REQUIREMENT A>
Answer these questions from the passage on Ringo's art, one answer a line, marked the same way:
(i) In editions of what size does Ringo generally do his art?
(ii) What does the sculpture in his latest creation depict?
(iii) What kind of art is most of Ringo's work?

Ringo's art has a brash, childlike simplicity about it, a use of eye-smackingly bright and bold, pop-arty colours, and he goes in for very simple and very direct subject matter: usually the human face, full-on, looking chirpy, brash, often a bit wonkily cartoonish or not too dangerously naughty.

It's childish stuff, a bit giggly silly, and generally he does his art in editions of 100, all signed by the artist, just in case you feel inclined to sell it on again rather quickly. And so we come to his latest creation, a homage to dead John, created to promote the never-endingly admirable cause of world peace, with Ringo holding up two fingers to show us the way.

This is a sculpture of a handgun with a frustratedly knotted nozzle so that it can never be used for violence.

It's painted in a psychedelic, swirly-whirly way. It looks a bit like a tasty, lickable sweet. It's a gun that's been emasculated in the service of peace and celebration.

Unlike his fellow Beatles John and Paul, Ringo didn't go to art school before he got the call from on high to join the greatest band of the era, so his art, by comparison with that of, say, John Lennon himself, is that of the untrained eye.

It's Art Brut, untutored, straight on to the screen (yes, most of it is computer art). John published books of his drawings, and he was a good, perceptive, wackily surreal cartoonist.

Paul's paintings, like Paul himself, are a bit florid and fruity. Ringo just goes at it when he's got a spare moment, and what comes, comes.

SUPPLIED ENTRIES>
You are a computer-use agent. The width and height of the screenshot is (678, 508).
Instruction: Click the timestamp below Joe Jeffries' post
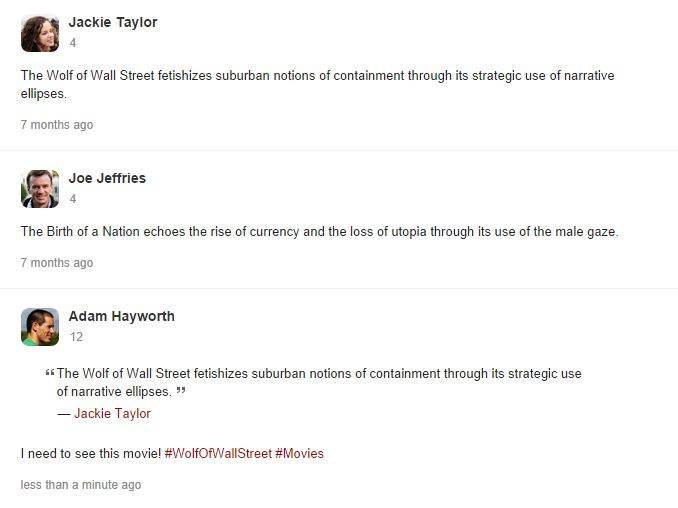tap(57, 263)
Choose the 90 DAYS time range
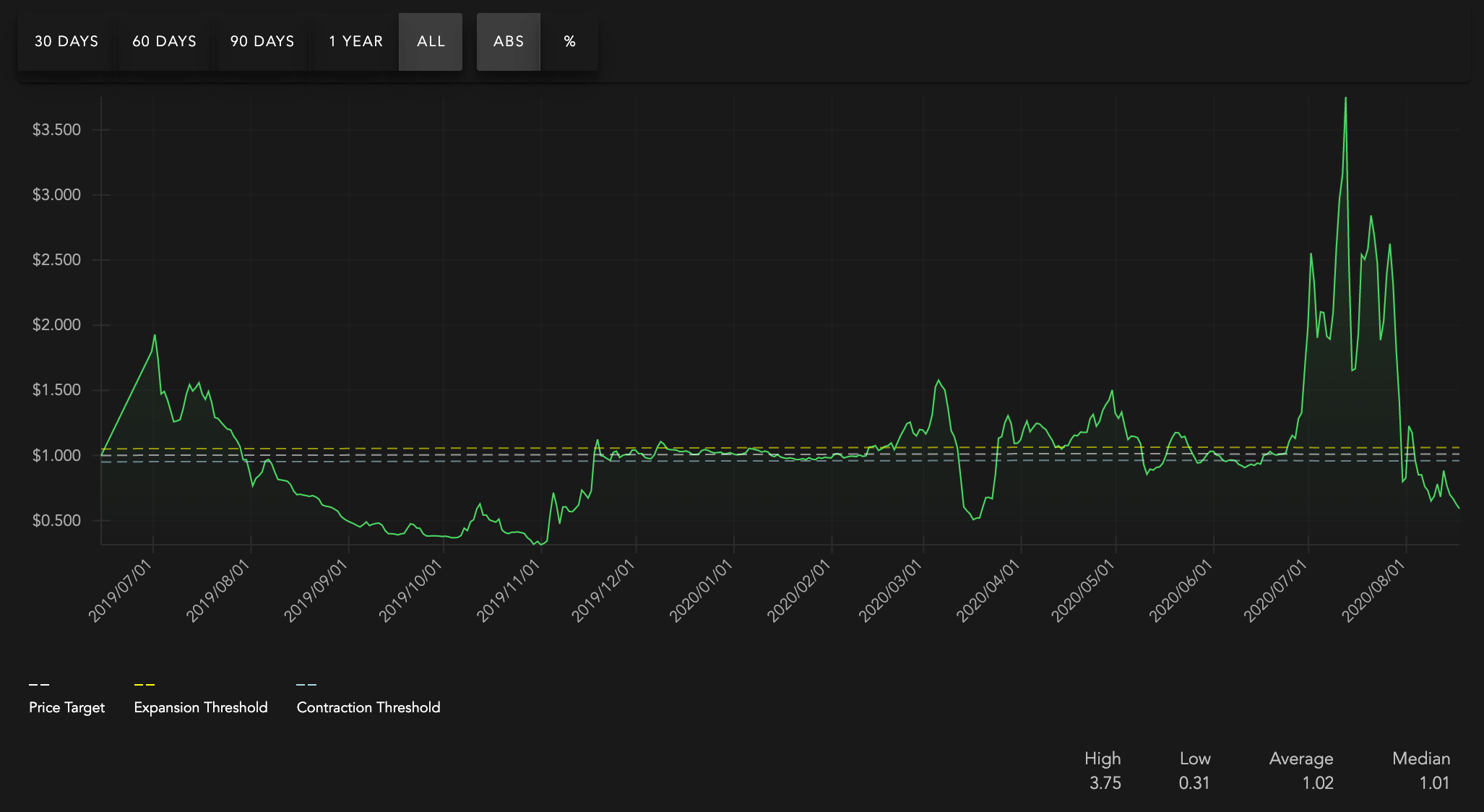The image size is (1484, 812). click(x=262, y=42)
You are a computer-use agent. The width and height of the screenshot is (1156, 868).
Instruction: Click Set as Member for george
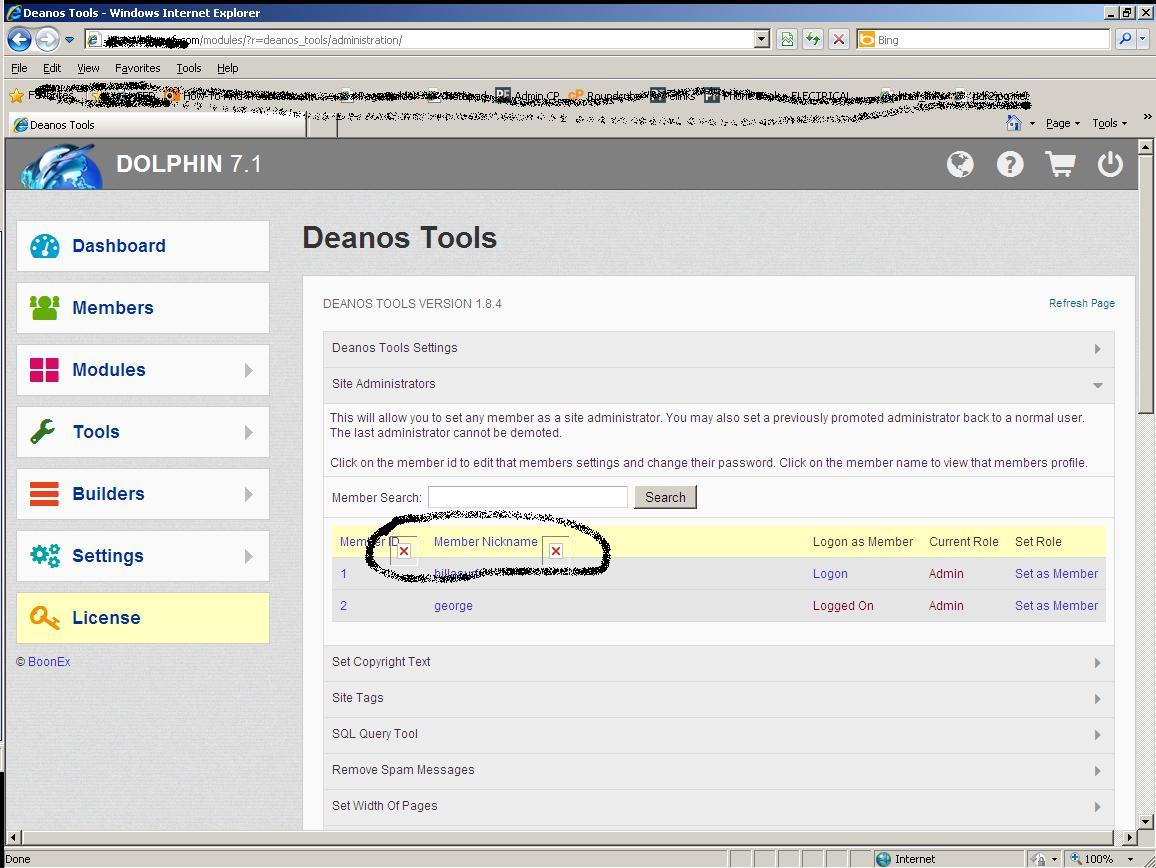pos(1056,606)
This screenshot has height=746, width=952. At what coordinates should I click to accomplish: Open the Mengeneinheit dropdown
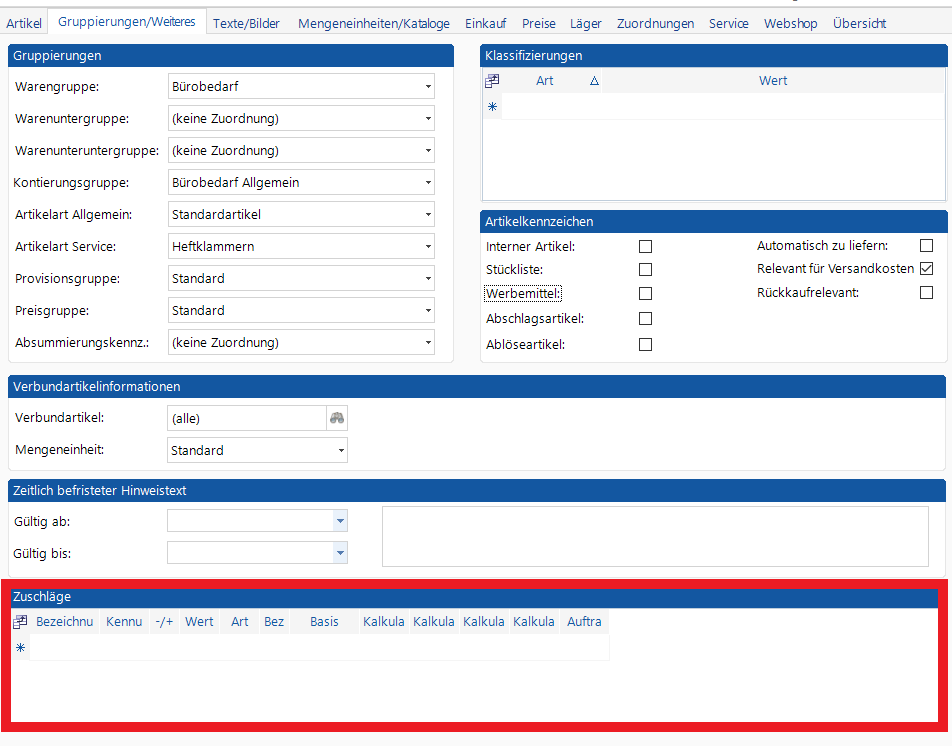341,451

REQUIREMENT B>
Please format the listing as a Markdown table with the columns Row and Line, starting at the line that contains "is (1156, 868)." and ending at the end of the listing. Skip blank lines and leave the pictures out.

CORRECT OUTPUT A>
(i) Editions of 100.
(ii) A handgun with a knotted nozzle.
(iii) Computer art.

CORRECT OUTPUT B>
| Row | Line |
|---|---|
| 1 | You are a computer-use agent. The width and height of the screenshot is (1156, 868). |
| 2 | Instruction: Click Set as Member for george |
| 3 | pos(1056,606) |
| 4 | This screenshot has height=746, width=952. At what coordinates should I click to accomplish: Open the Mengeneinheit dropdown |
| 5 | 341,451 |